Another way that doctors are helping patients manage phantom limb pain is through electrodes in various parts of the body. Deep brain stimulation uses electrical impulses through tiny electrodes on the surface of the brain to attenuate pain in patients who have had limbs amputated. In nerve cuff stimulation, a nerve simulator like those at The Pain Management Group, which looks like a straw wrapper about a centimeter long, is attached to the nerves going to the amputated limb. Inside the simulator is a tiny electrode that encases the nerve which sends a pleasant signal through the nerve rather than blocking it. The cuff is activated using a small remote when the patient feels pain to replace that pain with a pleasant sensation before it reaches the brain.

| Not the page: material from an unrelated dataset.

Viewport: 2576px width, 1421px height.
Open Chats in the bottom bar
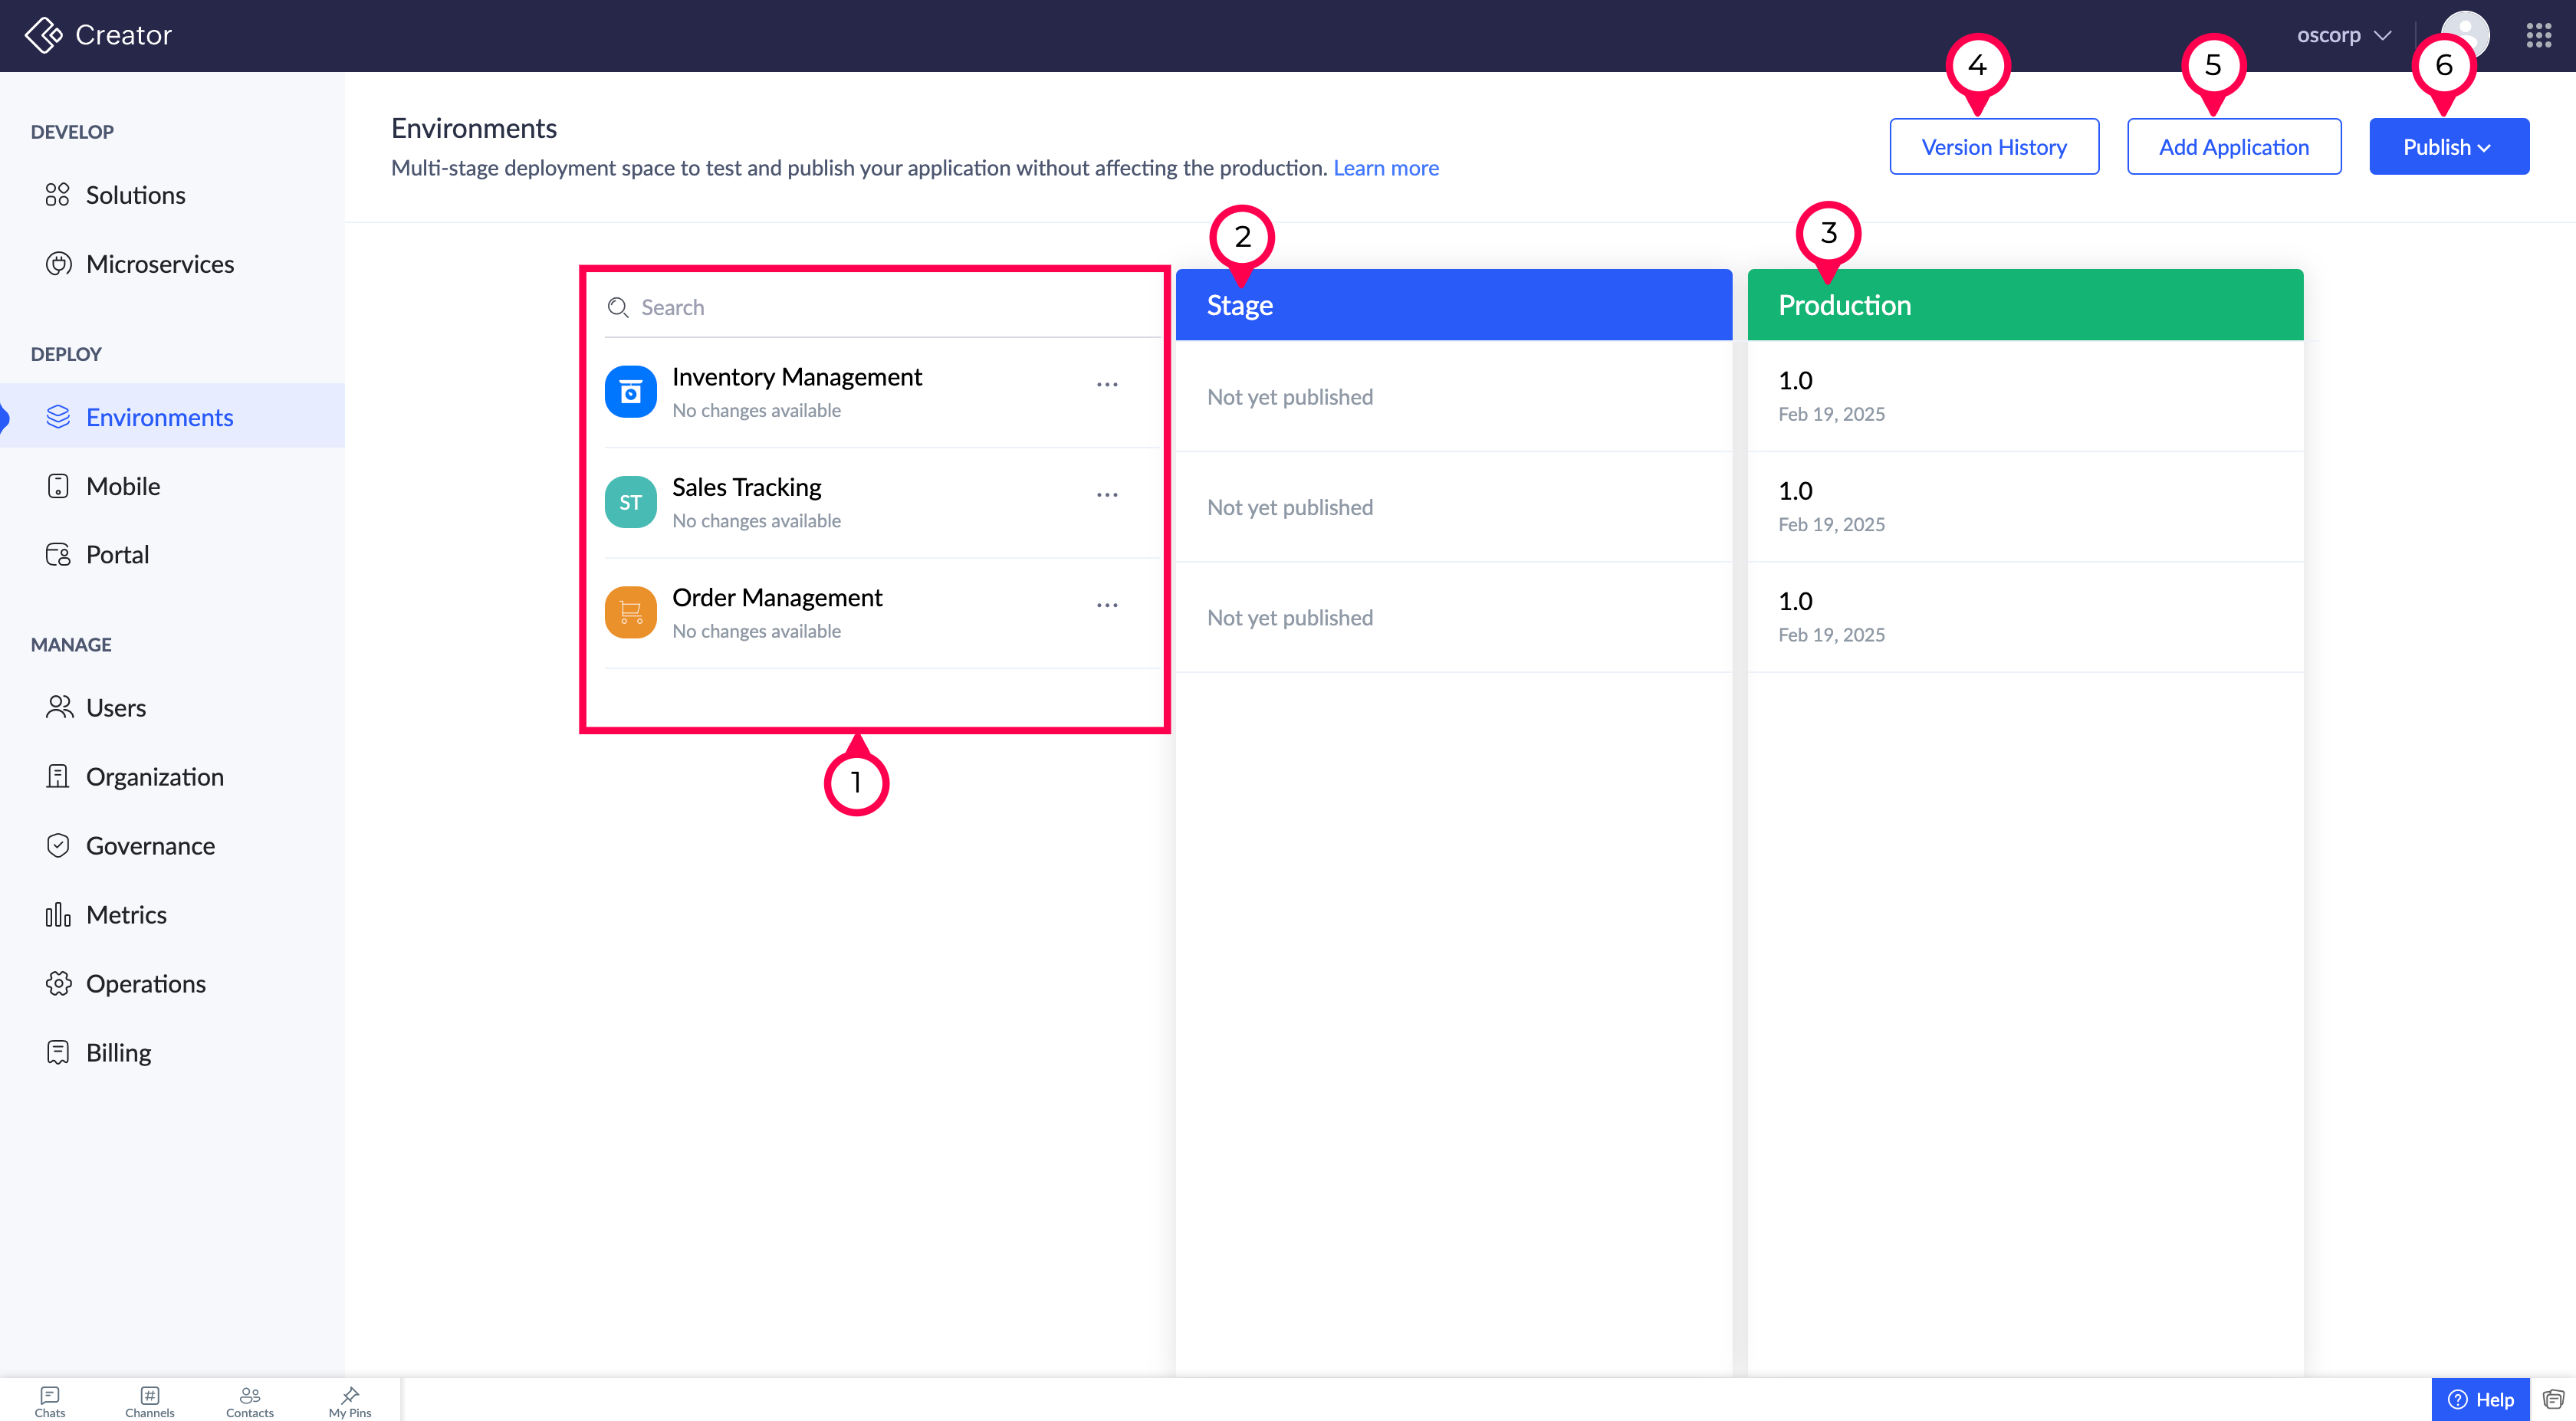pyautogui.click(x=49, y=1401)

One of the latest methods used for managing phantom limb pain is hypnotic imagery. Research indicates that phantom limb pain involves areas of the brain that were mapped prior to birth that contain body image memories as well as motor skills. The pain is thought to be feedback from missing limbs fed to your brain even though the part of your body sending the signals is gone. Hypnotic imagery addresses both areas of the brain that are affected by phantom limb pain by using visualization to get messages to those areas. Hypnosis allows you to visualize the pain leaving your body using techniques that relax the body and focus the mind. During the process, patients visualize exercising the phantom limb which provides feedback to the brain and updates the body memory. In a recent study, 48 percent of patients reported that phantom pain was completely gone after using hypnotic memory while 32 percent reported pain that was 50 percent gone and 16 percent reported more than 25 percent less incidences of phantom pain. Only four percent reported no change.
Although many amputees find relief through traditional methods like pain medications while others must undergo invasive surgical techniques to relieve phantom limb pain, these therapies have shown promise in helping people who have lost limbs deal with pain that can sometimes be severe.